When I have a child, I would love to take them out on shopping trips for adventures into the big wide world that yearns to be explored. I will warn them, however, of some of the dangers they will face – fast cars, thugs, getting lost in large places.

“What do we do if we get lost, mummy?” they will ask staring up into my eyes in search of reassurance.

Until this week, I would have told them to stay where they are and ask the nearest person for help. But now, I am sad to say, that I feel I could offer no reassurance for my children in that situation.

On Tuesday (March 25), Channel 5 aired a programme called ‘Little Girl Lost’, which included an experiment where two girls, one five, the other seven, took it in turns to act ‘lost’ in a busy shopping centre and see if anyone would come to their aid.

The results of that investigation were more than shocking. An extortionate 616 people simply ignored the ‘lost’ girls, some couples even parted to walk around the small children who were inconveniently blocking their path.

What is worse perhaps, is the fact that only one person actually stopped to see if there was a problem. Yes, just one.

 

I am not yet old enough to even consider how I, as a parent, would feel if those two girls were my own children, but I do feel that I would lose all faith in the public, knowing that, if anything had happened to my child, they could have maybe prevented it.

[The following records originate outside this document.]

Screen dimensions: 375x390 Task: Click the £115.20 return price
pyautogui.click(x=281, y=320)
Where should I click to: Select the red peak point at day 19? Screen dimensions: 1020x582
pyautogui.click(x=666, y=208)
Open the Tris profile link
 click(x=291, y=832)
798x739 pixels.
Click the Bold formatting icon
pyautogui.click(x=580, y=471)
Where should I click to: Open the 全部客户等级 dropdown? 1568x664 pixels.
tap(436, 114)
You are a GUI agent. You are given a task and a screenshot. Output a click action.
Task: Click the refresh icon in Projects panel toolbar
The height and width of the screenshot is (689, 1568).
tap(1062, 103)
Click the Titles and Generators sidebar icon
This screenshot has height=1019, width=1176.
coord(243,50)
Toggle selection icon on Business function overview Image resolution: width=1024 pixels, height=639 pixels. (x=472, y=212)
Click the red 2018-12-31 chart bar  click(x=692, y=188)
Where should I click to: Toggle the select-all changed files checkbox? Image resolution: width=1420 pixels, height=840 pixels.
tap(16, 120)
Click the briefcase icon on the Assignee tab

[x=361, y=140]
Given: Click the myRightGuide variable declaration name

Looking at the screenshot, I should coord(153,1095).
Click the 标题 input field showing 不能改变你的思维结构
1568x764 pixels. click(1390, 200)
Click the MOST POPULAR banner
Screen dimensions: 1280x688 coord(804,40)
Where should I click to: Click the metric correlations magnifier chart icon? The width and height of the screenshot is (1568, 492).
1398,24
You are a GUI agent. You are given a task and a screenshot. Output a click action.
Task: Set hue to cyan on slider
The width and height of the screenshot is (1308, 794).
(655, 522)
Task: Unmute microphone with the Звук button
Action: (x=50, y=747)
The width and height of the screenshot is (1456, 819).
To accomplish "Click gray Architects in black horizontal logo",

I do not expect your average Joe to act as a lifesaver or hero if my child ended up alone in a busy place, but I would at least like to think that they made the effort to stop and ask if they were okay or needed help. I would like to preserve that little faith I have.

I agree with the NSPCC who say that the results from the investigation are shocking, and that parents should step in if they believe that a child could be lost.

I wonder if, in today’s society, the anxious thought that anyone who approaches a lone child does so with the wrong intentions could be the reason why so many people ignored the two girls. Perhaps they were concerned that people would think badly of them for wandering over to an innocent child?

Nonetheless, I do believe that the willingness to help others, especially those more vulnerable than ourselves, should override those initial hesitant thoughts. Make it your good deed of the day to check if a child wandering alone is safe, as if you were ever to be a parent in that position with your own child, you would want that reassurance too. 

Would you walk on by if a child was lost?